Può dare qualche riscontro?

“Una partita di 90 minuti dura in realtà nei movimenti per 38 minuti e in quei minuti un atleta percorre dai 9 ai 12 chilometri. Il riposo? I giocatori riposano anche troppo e hanno un sacco di tempo libero. Non fare niente per 24 ore fa del male. Un atleta deve mangiare bene ma il tempo libero ci deve essere perché il calcio è pressione, tensione mentale. Guardò me stesso: ho il collo bloccato da 20 giorni e per fortuna siamo primi”.

Il cellulare è un compagno di viaggio irrinunciabile?

“Il cellulare lo possono tenere perché in squadra ci sono molti che hanno mogli e figli. Fare a meno del cellulare è difficile”.

Cosa chiede ai giocatori?

“Mi piace il giocatore che è curioso e che impara a gestirsi”.

Cosa c’è nel suo futuro?

“Io ho un contratto di un anno e quindi devo pensare che in otto mesi il giocatore mi deve rendere al massimo per vincere le partite.

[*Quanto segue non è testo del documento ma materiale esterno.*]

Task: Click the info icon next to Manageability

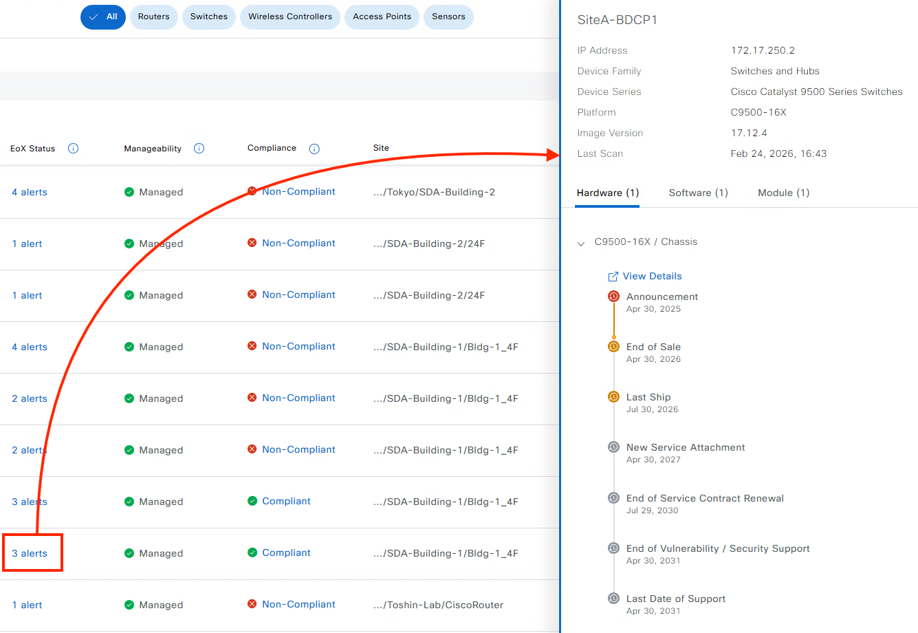Action: point(199,149)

Lo devo fare stare bene per otto mesi perché magari il prossimo anno non ci sono più”.

Le fortune della Reggiana sono iniziate in ritiro a Carpineti?

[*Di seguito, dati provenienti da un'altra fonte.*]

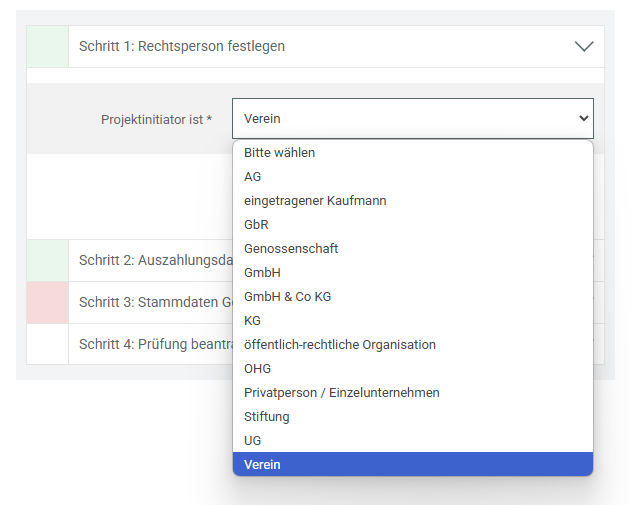Select 'öffentlich-rechtliche Organisation' entry
Screen dimensions: 632x505
340,345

“In ritiro abbiamo fatto un carico di lavoro progressivo perché molti ragazzi venivano da un anno traumatico per la retrocessione e per i tanti problemi connessi. Siamo stati più psicologi che preparatori. Siamo partiti piano con due giorni di allenamenti poi un giorno libero. Non è stata una preparazione massacrante anche perché abbiamo fatto diverse amichevoli”.

Però tutti i suoi colleghi guardano i test.

“I test atletici li detesto. Preferisco i test di mobilità. Però è anche vero che se perdiamo 4 partite e la società mi chiede: cosa dicono i test fisici e io non ce li ho per poter dire stiamo correndo uguale a prima, mi potrebbero mandare a casa perché diranno che la squadra non corre”.

Cosa ha pensato quando è entrato per la prima volta nello spogliatoio granata?

“Il giocatore ti misura in 5 secondi e dopo fargli cambiare idea nel bene o nel male è più complicato. Con loro bisogna essere chiaro parlare con l’atleta e non dire una cosa per un’altra. Occorre fare il massimo per avere la fiducia dell’atleta. Bisogna farsi volere bene per come lavori. E come sempre il risultato aiuta e se vinci vengono in palestra felici ma non devi essere abitudinario, fare qualcosa di nuovo. Occorre sempre cambiare qualcosa per incuriosirlo. Il giocatore deve venire in palestra e dire: oggi cosa si fa?”.